- RAW DATA -
= = = =

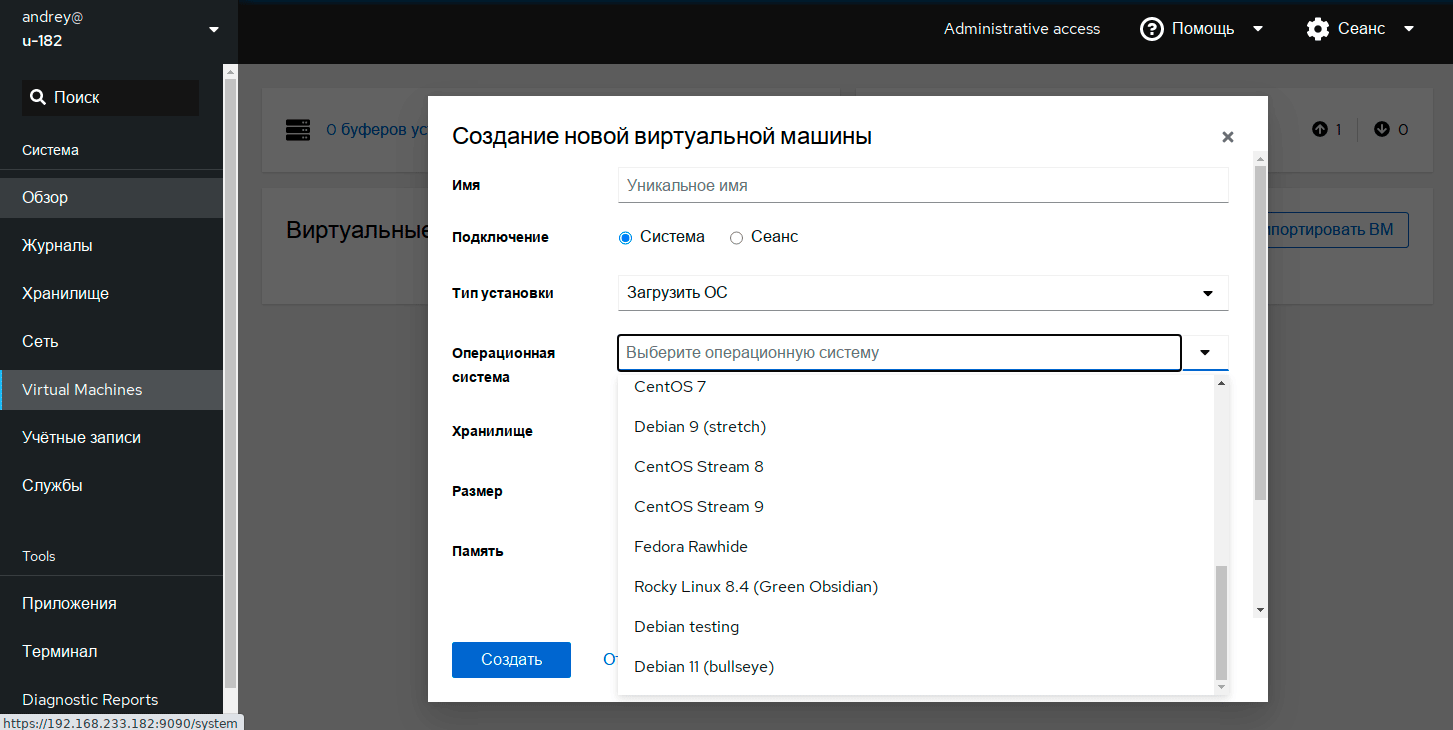Open Хранилище in the sidebar

click(66, 294)
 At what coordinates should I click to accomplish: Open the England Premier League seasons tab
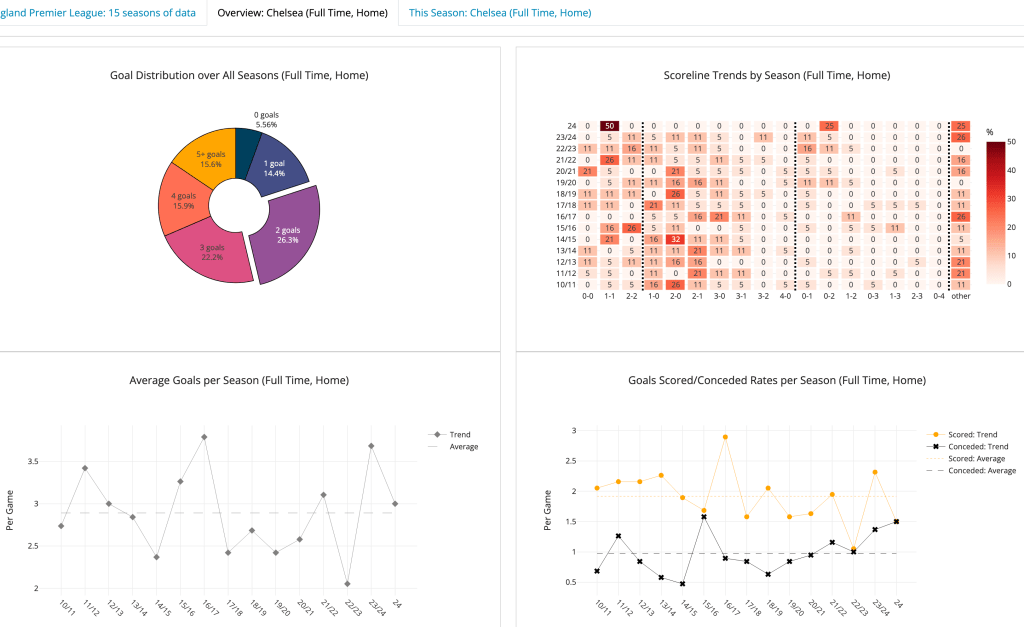click(98, 13)
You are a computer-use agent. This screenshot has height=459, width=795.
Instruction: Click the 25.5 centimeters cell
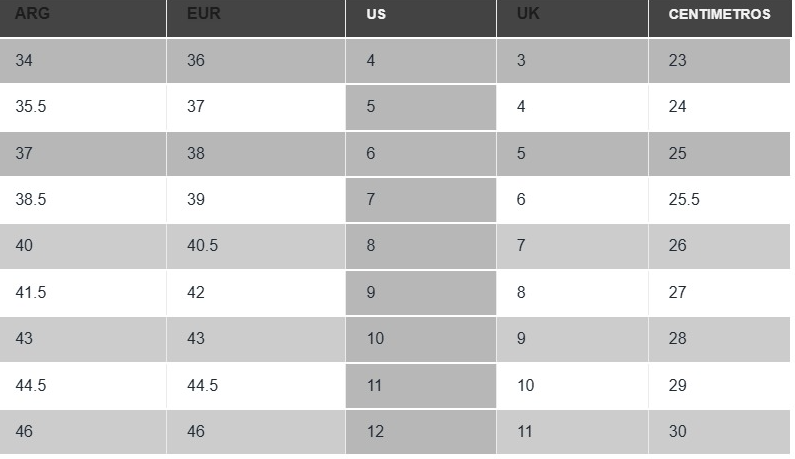(719, 200)
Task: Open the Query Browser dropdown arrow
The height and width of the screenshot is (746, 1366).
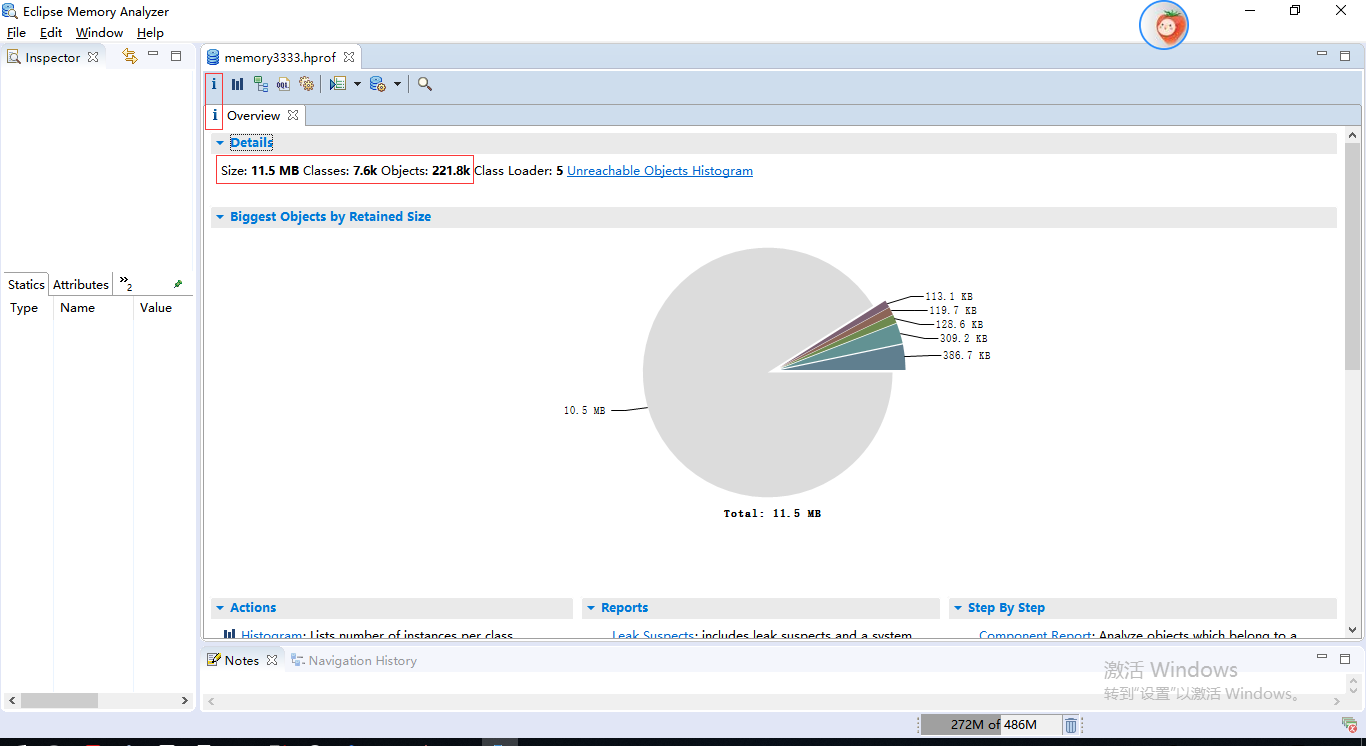Action: click(396, 84)
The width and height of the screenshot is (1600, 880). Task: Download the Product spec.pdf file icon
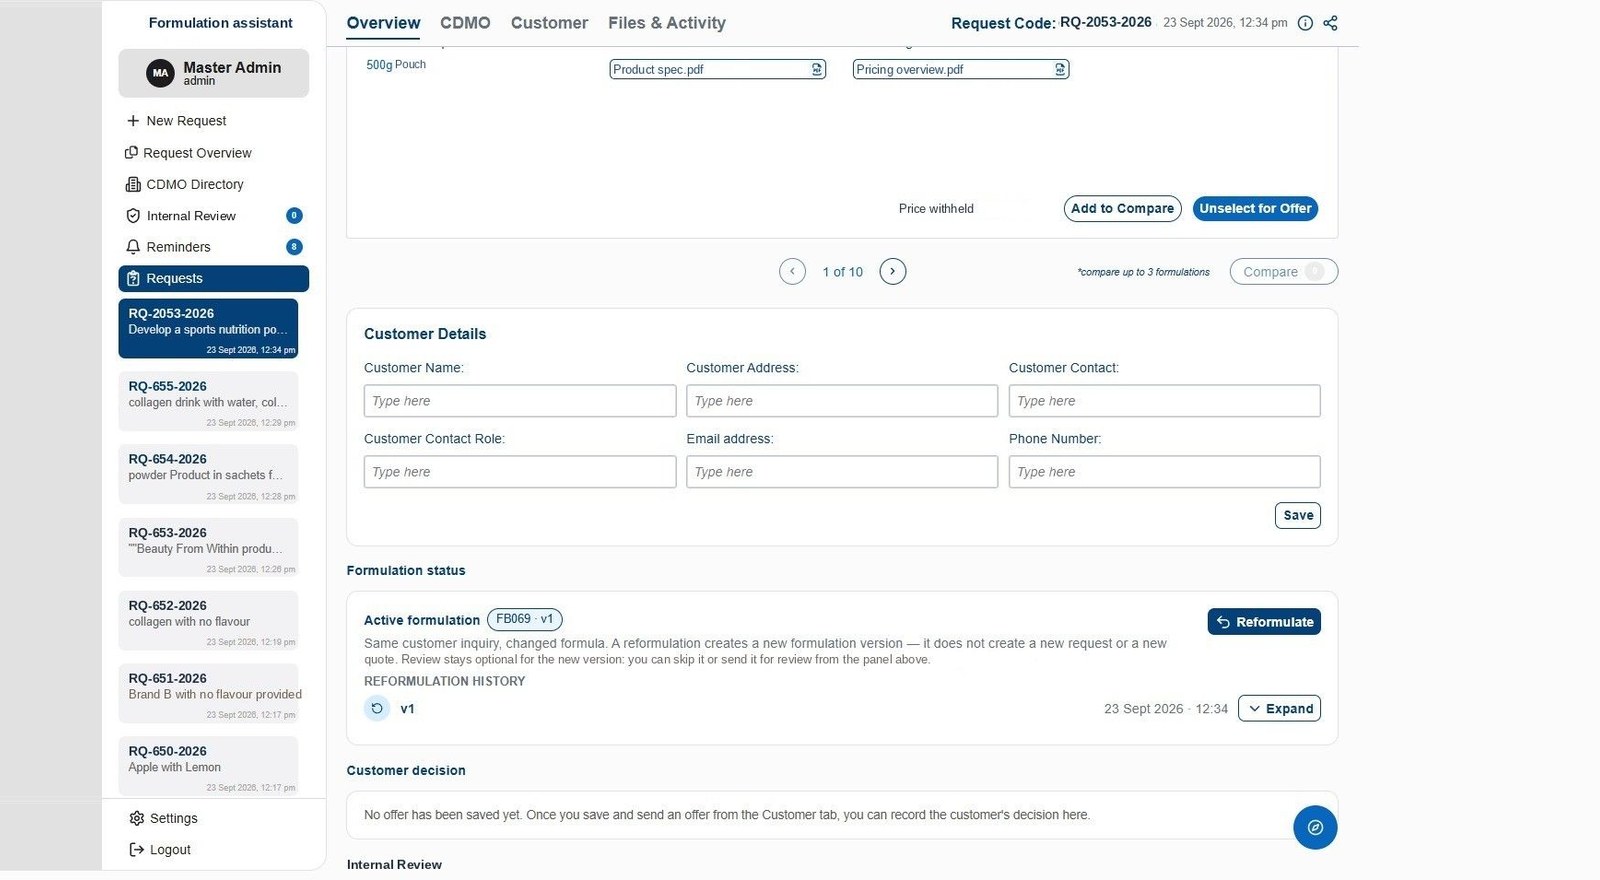[x=817, y=69]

= = = =

- WHAT THE EXERCISE ASKS -
Extract, verbatim and alone, the lines from the line that contains "At what coordinates" to the last line of the records, inclusive; drop any picture.

- YOUR SOLUTION -
 At what coordinates should I click to accomplish: Open the England Premier League seasons tab
click(98, 13)
You are a computer-use agent. This screenshot has height=459, width=795.
Instruction: Click the 25.5 centimeters cell
(719, 200)
Task: Open the Query Browser dropdown arrow
The height and width of the screenshot is (746, 1366).
Action: click(396, 84)
The width and height of the screenshot is (1600, 880). Task: Download the Product spec.pdf file icon
[x=817, y=69]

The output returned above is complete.